Dann gibt es noch die Schlachtfohlen. Es tut mir Leid, dich zu enttäuschen, aber das ist mittlerweile eine Industrie. Ja, im Sommer sollen niedliche Fohlen für die Touristen auf der Weide stehen, die im Winter nur Geld kosten und als 2jährige unansehnlich sind, also weg damit. Die kann man bekommen, sieh dich bei einem entsprechenden Verein um, es gibt normalerweise Haflinger, Noriker und Freiberger. Billig sind die aber nicht! Die kosten normalerweise sogar mehr, als sie beim Schlachter bringen würden. Und dann hast du ein Fohlen (von dem du nicht weißt, wie es sich entwickelt). Das muss in die Aufzucht (und nur dort gehört es hin, nicht in einen Reitstall, nicht hinter’s Haus, nicht zu irgendjemandem in den Paddock, sondern zu Jungpferden gleichen Alters und Geschlechts). Und zwar für die nächsten etwa 3 Jahre. In der Zeit hast du Kosten, also den Pensionspreis, Hufpflege, Versicherung, Tierarzt etc.- aber Reiten kannst du es erst mal nicht.
Was du auf jeden Fall nicht bekommst- ein dankbares Knuddeltier, das dir jeden Wunsch erfüllt und alles für dich tut. Glaub es mir.

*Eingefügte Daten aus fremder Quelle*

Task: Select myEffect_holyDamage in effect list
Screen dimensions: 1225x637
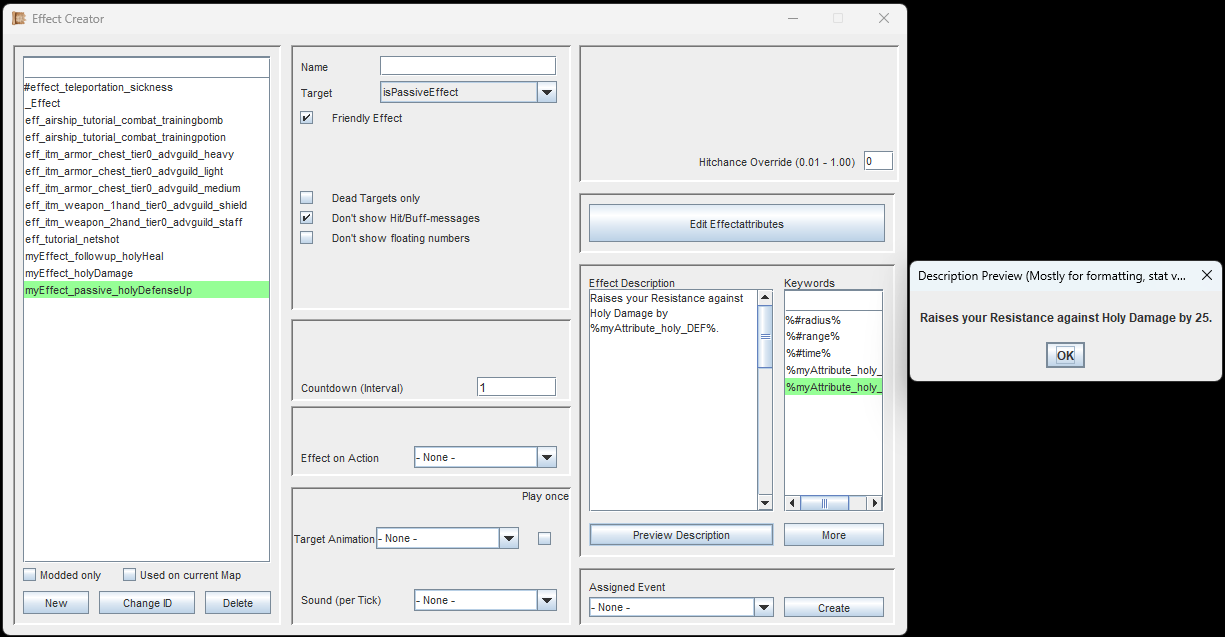Action: [x=79, y=273]
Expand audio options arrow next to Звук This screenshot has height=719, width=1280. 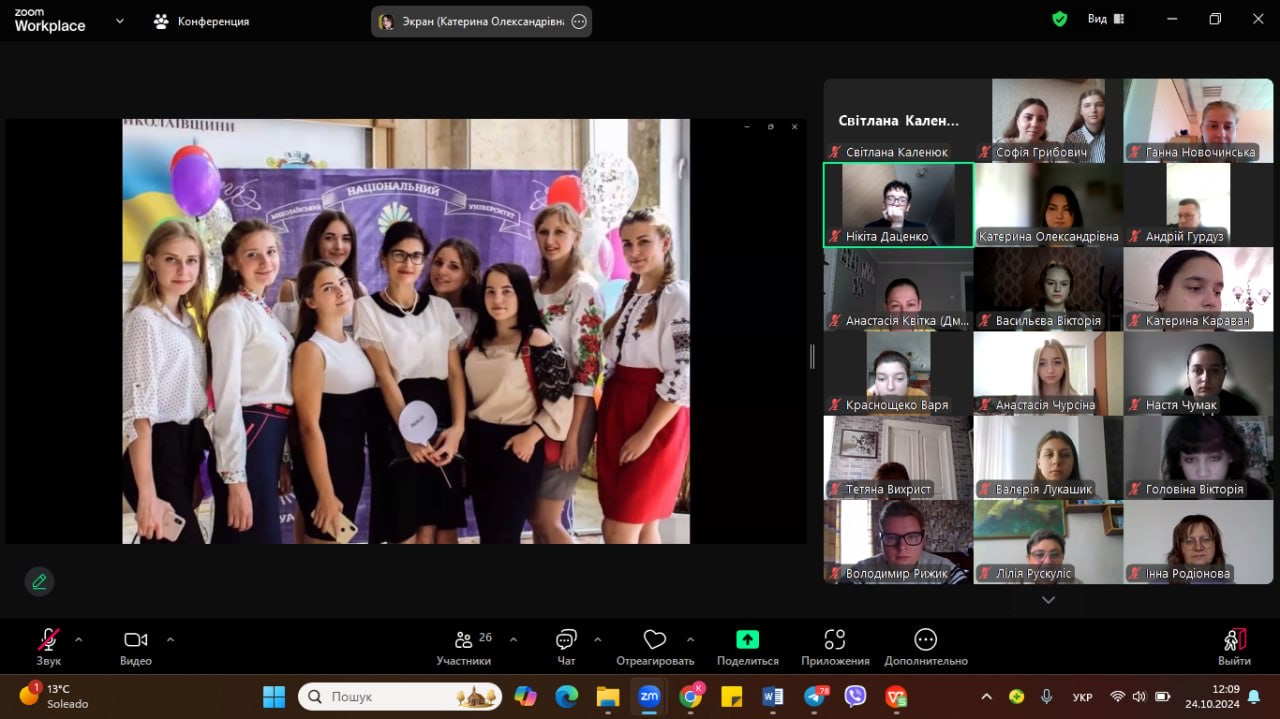(x=79, y=639)
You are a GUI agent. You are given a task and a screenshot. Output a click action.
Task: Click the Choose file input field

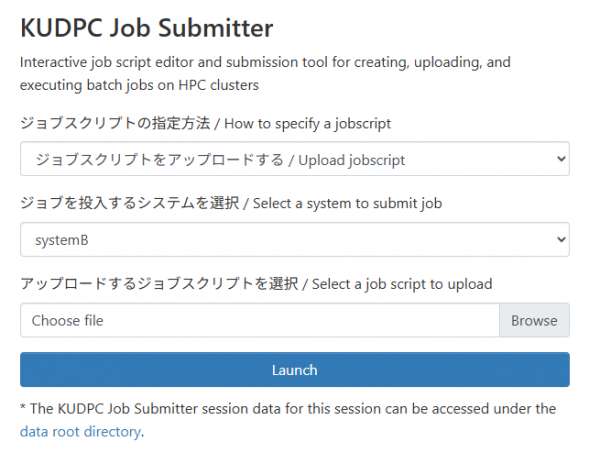click(x=260, y=320)
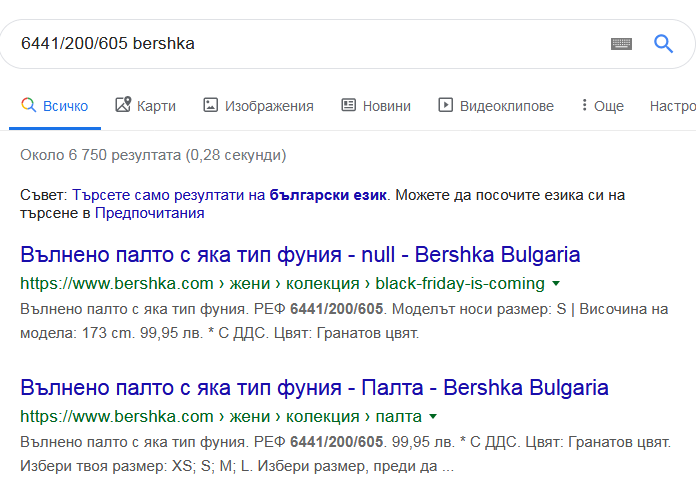Viewport: 696px width, 483px height.
Task: Click the Видеоклипове play icon
Action: (446, 105)
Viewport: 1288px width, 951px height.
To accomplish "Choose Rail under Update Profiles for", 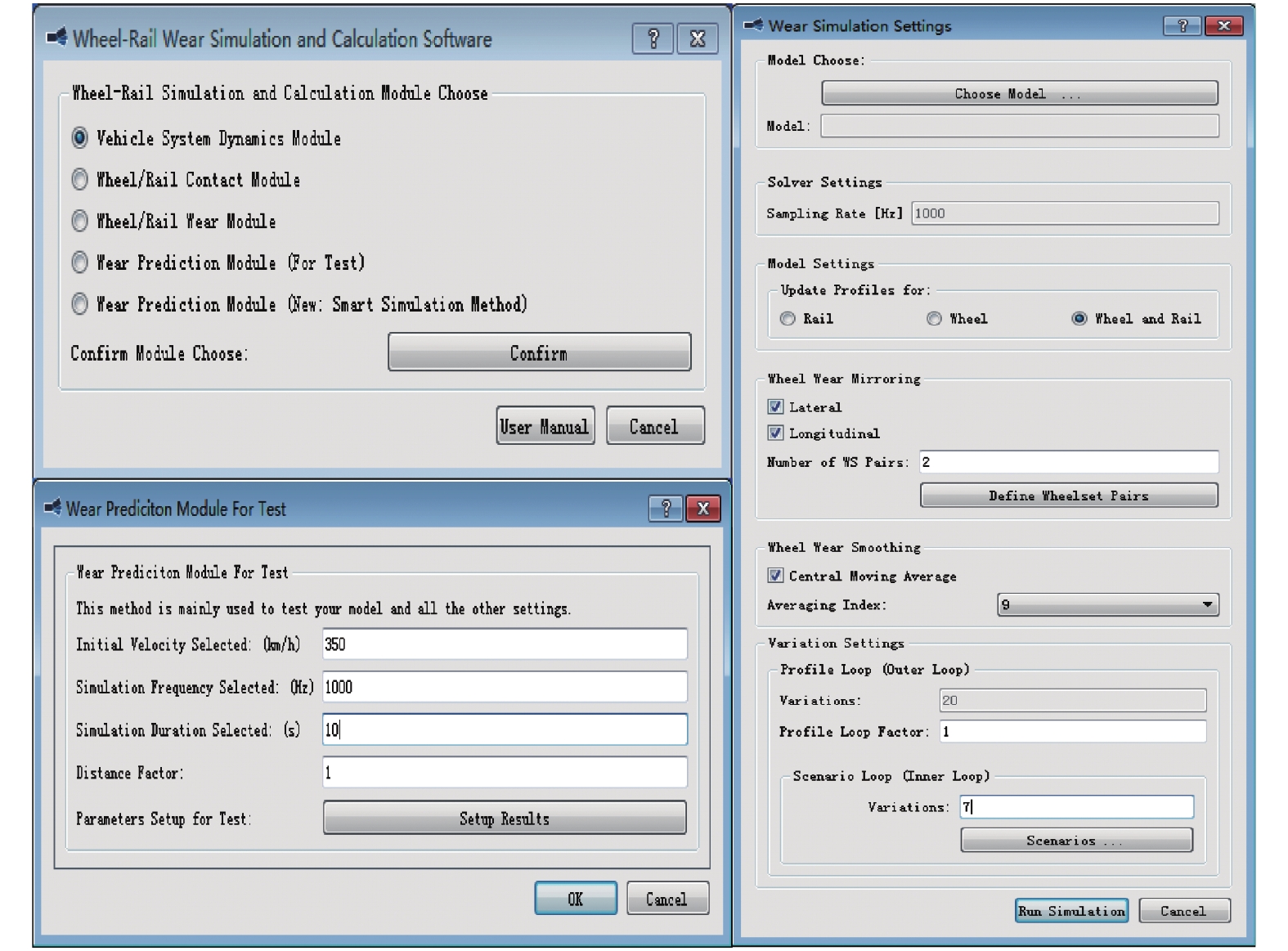I will tap(788, 319).
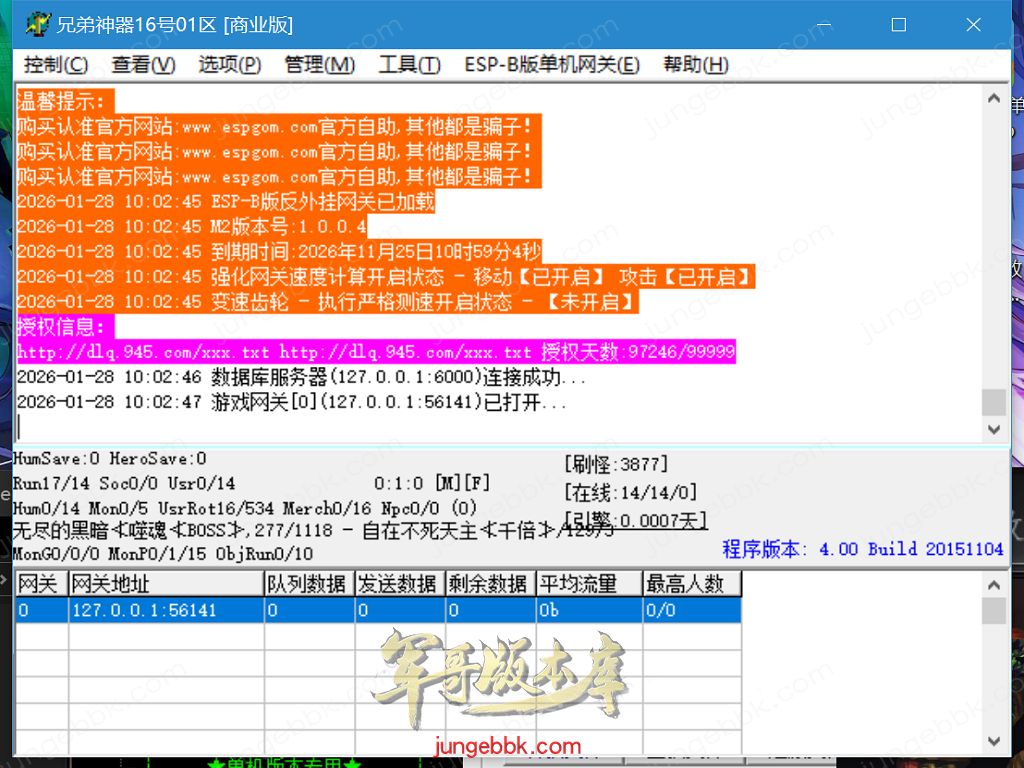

Ach ja-ich habe einen 12jährigen, den ich als halbverhungertes Fohlen gekauft habe "müssen weg bis Freitag sonst Schlachter" sowie einen 31jährigen Rentner, den ich als 22jährigen geschenkt bekommen habe "sonst Schlachter". Ich weiß also wovon ich rede. Beide haben Macken und auch wenn ich beide reite bzw. geritten habe- man braucht viel Geld, Geduld und guten Willen. Mehr, als du für ein Pferd bräuchtest, das du regulär kaufst.